2. Der Anspruch des Betriebsratsmitglieds folgt jedoch aus § 78 Satz 2 BetrVG. Danach darf ein Betriebsratsmitglied - auch hinsichtlich seiner beruflichen Entwicklung - wegen seiner Amtstätigkeit weder benachteiligt noch begünstigt werden. Diese Vorschrift verpflichtet den Arbeitgeber nach der ständigen Rechtsprechung des Bundesarbeitsgerichts über das darin geregelte Benachteiligungsverbot hinaus dem Betriebsrat eine berufliche Entwicklung zukommen zu lassen, wie sie ohne Freistellung verlaufen wäre.
Tenor
Die Beklagte hat die Kosten des Rechtsstreits
zu tragen.
Gründe
I. Die Parteien streiten über die Gewährung von Altersfreizeit und Zusatzurlaub.
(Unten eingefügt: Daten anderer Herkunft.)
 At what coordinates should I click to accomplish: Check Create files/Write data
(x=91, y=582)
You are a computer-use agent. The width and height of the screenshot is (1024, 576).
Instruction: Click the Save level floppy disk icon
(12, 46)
Der im Juni 1941 geborene Kläger ist bei der Beklagten seit 1959 beschäftigt. Auf das Arbeitsverhältnis findet kraft beiderseitiger Verbandszugehörigkeit der Manteltarifvertrag (MTV) für die Chemische Industrie vom 24. Juni 1992 in der Fassung vom 19. Dezember 1996 Anwendung. Nach § 2 a Nr. 1 MTV erhalten Arbeitnehmer nach Vollendung des 57. Lebensjahres eine 2 1/2stündige Altersfreizeit je Woche. Arbeitnehmer, die voll- oder teilkontinuierlich in Wechselschicht arbeiten, steht dieser Anspruch bereits ab Vollendung des 55. Lebensjahres zu, § 2 a Nr. 3 MTV. Darüber hinaus erhalten Arbeitnehmer, die im Urlaubsjahr überwiegend in vollkontinuierlicher Wechselschichtarbeit eingesetzt und deshalb regelmäßig nach ihrem Schichtplan Sonntagsarbeit leisten müssen, einen Zusatzurlaub von drei Urlaubstagen, § 12 Abs. 2 MTV.
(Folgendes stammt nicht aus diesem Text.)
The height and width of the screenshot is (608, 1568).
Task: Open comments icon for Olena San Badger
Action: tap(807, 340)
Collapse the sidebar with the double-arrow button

Der Kläger arbeitete bis 1982 in teilkontinuierlicher Wechselschicht auf der Grundlage eines Dreischichtsystems in einer Steuerwarte, ehe er als Betriebsratsmitglied von der Arbeitsleistung freigestellt wurde. Seit dem verrichtet er seine Betriebsratstätigkeit im Rahmen der für Angestellte geltenden Arbeitszeit. Im September 1995 führte die Beklagte im früheren Tätigkeitsbereich des Klägers eine vollkontinuierliche Schicht während sieben Tagen in der Woche mit der Verpflichtung zur Arbeitsleistung an 26 Sonntagen ein. Die Beklagte vergütete den Kläger entsprechend den vergleichbaren, in vollkontinuierlicher Wechselschicht eingesetzten Arbeitnehmer. Sie verweigerte ihm die Gewährung von Zusatzurlaub und Altersfreizeit ab Vollendung des 55. Lebensjahres.
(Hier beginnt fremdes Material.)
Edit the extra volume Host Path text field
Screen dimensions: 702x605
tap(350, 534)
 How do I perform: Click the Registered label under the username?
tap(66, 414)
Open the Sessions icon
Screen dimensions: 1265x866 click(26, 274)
Das Landesarbeitsgericht hat den auf die Gewährung von Zusatzurlaub ab 1996 und eine wöchentliche Altersfreizeit von 2,5 Stunden gerichteten Klage stattgegeben. Dagegen richtet sich die Revision der Beklagten. Nachdem der Kläger während des Revisionsverfahrens das 57. Lebensjahr vollendet hatte und sich nunmehr in Altersteilzeit befindet, haben die Parteien die Hauptsache übereinstimmend für erledigt erklärt und wechselseitige Kostenanträge gestellt.
II. Die Kosten des Rechtsstreits waren nach § 91 a Abs. 1 Satz 1 ZPO der Beklagten aufzuerlegen. Unter Berücksichtigung des bisherigen Sach- und Streitstands hätte die Revision der Beklagten keinen Erfolg gehabt, auch wenn das Urteil des Landesarbeitsgerichts nicht rechtsfehlerfrei ist.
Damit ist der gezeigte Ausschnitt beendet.